» Document passage:
Researchers have developed what's being hailed as the "holy grail" in the treatment of heart disease, a synthetic "good" cholesterol drug. The drug has been shown to dramatically reduce the risk of heart attack.
The heart drug was developed after doctors in a rural section of northern Italy discovered that villagers were healthy despite extremely low levels of "good cholesterol." It turns out they were protected by a variation of the gene that makes the beneficial cholesterol, known as HDL, and that's what scientists replicated in the laboratory.
HDL cholesterol reduces the risk of heart attack by interfering with the accumulation of plaque, a sticky substance that blocks the flow of blood to the heart in coronary arteries. The build-up is commonly referred to as atherosclerosis or hardening of the arteries.
The Journal of the American Medical Association reports results of testing on the drug developed by a small biotechnology company that mimics "good" cholesterol.
The study, conducted between November 2001 and March 2003, involved 47 patients at centers across the United States who'd just had a heart attack and were at risk of another one.

» Exercises:
1) Using the cholesterol drug text, answer these questions:
(a) In what area did doctors find villagers who were healthy despite very low levels of "good cholesterol"?
(b) How many patients took part in the study?
(c) During what period was the study conducted?
2) Rewrite the part of the cholesterol drug text starting with "Researchers have developed" and going on through "of heart attack.", with "holy grail" changed to "breakthrough".

» Extracted material:
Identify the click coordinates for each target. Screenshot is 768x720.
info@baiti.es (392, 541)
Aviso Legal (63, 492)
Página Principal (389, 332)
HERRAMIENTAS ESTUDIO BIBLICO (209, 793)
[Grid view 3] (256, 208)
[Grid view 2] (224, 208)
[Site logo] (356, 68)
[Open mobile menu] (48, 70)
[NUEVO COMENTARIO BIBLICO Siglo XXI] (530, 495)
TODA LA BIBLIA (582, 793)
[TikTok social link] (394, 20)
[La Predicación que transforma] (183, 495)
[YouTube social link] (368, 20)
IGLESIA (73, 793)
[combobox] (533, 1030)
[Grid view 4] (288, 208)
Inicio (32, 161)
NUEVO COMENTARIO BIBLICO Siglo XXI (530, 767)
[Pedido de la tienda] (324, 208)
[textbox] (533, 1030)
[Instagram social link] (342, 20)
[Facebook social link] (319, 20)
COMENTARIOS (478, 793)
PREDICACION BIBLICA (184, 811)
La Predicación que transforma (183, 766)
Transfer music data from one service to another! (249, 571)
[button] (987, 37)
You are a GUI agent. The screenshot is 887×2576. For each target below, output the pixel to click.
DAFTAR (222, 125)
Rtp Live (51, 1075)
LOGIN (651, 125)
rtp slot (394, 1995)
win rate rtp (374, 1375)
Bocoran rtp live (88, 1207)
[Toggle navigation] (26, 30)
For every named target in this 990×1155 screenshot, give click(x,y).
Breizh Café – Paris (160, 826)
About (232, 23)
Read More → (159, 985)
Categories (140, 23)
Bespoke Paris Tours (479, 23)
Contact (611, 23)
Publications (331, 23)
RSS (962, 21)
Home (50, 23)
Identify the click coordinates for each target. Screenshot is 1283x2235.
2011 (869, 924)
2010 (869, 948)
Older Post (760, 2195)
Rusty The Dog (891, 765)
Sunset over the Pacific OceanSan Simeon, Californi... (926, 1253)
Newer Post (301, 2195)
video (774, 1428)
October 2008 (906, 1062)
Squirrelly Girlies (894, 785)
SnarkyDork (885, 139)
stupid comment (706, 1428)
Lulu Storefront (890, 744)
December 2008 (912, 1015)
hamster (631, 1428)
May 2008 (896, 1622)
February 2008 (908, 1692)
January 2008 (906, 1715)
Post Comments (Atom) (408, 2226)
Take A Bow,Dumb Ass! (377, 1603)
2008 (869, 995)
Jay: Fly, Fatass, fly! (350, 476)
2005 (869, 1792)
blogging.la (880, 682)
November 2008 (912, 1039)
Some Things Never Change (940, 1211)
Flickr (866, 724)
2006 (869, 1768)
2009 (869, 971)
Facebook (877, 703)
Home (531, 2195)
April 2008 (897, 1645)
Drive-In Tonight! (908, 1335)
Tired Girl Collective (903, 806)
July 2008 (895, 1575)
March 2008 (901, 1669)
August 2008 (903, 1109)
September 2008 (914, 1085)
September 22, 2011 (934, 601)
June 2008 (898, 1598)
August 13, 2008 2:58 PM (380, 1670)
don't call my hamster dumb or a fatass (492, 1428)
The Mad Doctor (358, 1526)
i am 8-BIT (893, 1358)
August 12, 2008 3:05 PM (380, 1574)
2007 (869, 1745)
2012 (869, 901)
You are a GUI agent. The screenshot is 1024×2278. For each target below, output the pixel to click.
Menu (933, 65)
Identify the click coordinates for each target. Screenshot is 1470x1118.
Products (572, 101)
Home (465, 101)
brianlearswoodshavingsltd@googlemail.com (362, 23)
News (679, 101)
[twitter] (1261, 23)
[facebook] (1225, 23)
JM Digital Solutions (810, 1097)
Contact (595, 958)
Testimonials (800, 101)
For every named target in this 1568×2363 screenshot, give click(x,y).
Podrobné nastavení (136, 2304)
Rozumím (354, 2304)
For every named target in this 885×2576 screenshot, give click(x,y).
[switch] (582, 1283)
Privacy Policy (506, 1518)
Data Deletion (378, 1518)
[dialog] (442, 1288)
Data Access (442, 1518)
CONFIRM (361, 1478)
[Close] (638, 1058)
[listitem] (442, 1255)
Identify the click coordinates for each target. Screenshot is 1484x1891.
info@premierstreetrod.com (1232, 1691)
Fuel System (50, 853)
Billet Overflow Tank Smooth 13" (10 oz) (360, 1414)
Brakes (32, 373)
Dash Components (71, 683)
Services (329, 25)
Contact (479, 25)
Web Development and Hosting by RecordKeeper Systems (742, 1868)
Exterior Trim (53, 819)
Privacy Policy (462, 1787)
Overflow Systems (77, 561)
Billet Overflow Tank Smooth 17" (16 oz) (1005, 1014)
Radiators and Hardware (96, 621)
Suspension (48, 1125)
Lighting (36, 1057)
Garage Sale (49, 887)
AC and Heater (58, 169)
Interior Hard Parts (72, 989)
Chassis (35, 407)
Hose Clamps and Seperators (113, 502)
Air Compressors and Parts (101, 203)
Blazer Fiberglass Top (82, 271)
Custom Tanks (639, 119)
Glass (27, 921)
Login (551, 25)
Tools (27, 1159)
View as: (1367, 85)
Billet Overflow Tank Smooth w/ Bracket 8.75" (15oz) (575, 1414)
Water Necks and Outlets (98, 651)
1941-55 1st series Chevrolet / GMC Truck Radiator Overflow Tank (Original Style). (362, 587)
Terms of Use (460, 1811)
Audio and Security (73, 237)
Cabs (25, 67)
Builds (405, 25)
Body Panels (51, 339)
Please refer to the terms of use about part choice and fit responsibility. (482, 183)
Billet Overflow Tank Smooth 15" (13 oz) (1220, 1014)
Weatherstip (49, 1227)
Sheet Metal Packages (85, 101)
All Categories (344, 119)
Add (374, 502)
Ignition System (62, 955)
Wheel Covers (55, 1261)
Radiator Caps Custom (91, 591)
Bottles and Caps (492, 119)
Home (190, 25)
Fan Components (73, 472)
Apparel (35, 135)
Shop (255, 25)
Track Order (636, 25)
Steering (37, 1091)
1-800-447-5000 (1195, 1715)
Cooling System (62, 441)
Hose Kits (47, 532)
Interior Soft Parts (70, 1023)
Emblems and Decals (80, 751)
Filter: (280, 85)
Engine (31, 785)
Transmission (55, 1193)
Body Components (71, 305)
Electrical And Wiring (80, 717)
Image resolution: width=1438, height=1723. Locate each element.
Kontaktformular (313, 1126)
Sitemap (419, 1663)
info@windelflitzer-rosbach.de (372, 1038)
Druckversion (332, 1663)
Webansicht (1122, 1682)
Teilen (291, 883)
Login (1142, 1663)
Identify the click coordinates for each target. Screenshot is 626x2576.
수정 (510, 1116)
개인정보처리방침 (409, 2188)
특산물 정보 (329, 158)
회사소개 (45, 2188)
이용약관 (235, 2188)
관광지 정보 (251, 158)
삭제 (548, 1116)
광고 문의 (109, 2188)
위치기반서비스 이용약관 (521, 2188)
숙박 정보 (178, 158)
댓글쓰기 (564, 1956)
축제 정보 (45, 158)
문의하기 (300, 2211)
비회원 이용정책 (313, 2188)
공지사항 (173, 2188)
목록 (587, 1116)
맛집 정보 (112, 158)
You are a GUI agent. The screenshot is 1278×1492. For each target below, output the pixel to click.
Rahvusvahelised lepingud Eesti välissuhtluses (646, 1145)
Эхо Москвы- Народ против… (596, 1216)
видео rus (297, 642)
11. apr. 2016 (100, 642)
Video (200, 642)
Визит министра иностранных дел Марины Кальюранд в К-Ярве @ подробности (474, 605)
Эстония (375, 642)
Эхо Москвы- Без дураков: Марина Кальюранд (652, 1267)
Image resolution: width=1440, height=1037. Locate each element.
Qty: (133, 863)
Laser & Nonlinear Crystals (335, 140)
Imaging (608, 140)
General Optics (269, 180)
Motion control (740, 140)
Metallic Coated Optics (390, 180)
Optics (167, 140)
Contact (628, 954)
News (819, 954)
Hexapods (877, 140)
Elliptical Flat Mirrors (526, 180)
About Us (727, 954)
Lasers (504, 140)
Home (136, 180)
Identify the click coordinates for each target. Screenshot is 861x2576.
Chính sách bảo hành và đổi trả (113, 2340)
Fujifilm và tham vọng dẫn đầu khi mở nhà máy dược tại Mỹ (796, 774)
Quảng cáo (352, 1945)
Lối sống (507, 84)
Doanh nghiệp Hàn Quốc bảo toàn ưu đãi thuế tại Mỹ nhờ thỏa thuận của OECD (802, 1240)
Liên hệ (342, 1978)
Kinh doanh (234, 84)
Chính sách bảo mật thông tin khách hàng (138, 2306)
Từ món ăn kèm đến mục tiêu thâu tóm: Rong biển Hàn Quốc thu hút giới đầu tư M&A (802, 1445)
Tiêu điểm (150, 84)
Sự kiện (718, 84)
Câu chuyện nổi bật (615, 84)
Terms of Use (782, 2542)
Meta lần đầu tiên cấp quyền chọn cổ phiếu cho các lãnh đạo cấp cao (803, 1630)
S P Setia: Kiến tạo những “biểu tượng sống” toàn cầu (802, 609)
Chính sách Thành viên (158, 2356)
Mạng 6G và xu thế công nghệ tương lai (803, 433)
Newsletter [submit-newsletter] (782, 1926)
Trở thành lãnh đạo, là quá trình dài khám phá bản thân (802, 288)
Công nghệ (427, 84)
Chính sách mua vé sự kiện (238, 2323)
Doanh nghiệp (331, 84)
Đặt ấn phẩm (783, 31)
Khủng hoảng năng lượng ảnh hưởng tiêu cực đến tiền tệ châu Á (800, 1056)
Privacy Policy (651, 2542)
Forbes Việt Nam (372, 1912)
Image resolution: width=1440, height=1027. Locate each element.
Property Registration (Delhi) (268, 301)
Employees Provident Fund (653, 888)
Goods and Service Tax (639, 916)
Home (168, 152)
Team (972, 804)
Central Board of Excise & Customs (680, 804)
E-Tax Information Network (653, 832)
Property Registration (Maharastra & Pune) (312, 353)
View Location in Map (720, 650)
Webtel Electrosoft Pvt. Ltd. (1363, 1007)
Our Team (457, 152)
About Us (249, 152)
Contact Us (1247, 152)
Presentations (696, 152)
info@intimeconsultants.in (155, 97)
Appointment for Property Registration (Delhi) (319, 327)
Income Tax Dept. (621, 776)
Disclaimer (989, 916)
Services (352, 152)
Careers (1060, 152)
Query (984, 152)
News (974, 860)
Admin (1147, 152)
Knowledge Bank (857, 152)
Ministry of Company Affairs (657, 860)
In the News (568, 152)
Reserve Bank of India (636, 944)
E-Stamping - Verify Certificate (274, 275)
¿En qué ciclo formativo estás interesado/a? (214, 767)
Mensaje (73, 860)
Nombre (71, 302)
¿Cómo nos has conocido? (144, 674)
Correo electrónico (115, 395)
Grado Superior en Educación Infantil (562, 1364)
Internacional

» Set of answers:
1)
(a) A rural section of northern Italy
(b) 47
(c) Between November 2001 and March 2003

2)
Researchers have developed what's being hailed as the "breakthrough" in the treatment of heart disease, a synthetic "good" cholesterol drug. The drug has been shown to dramatically reduce the risk of heart attack.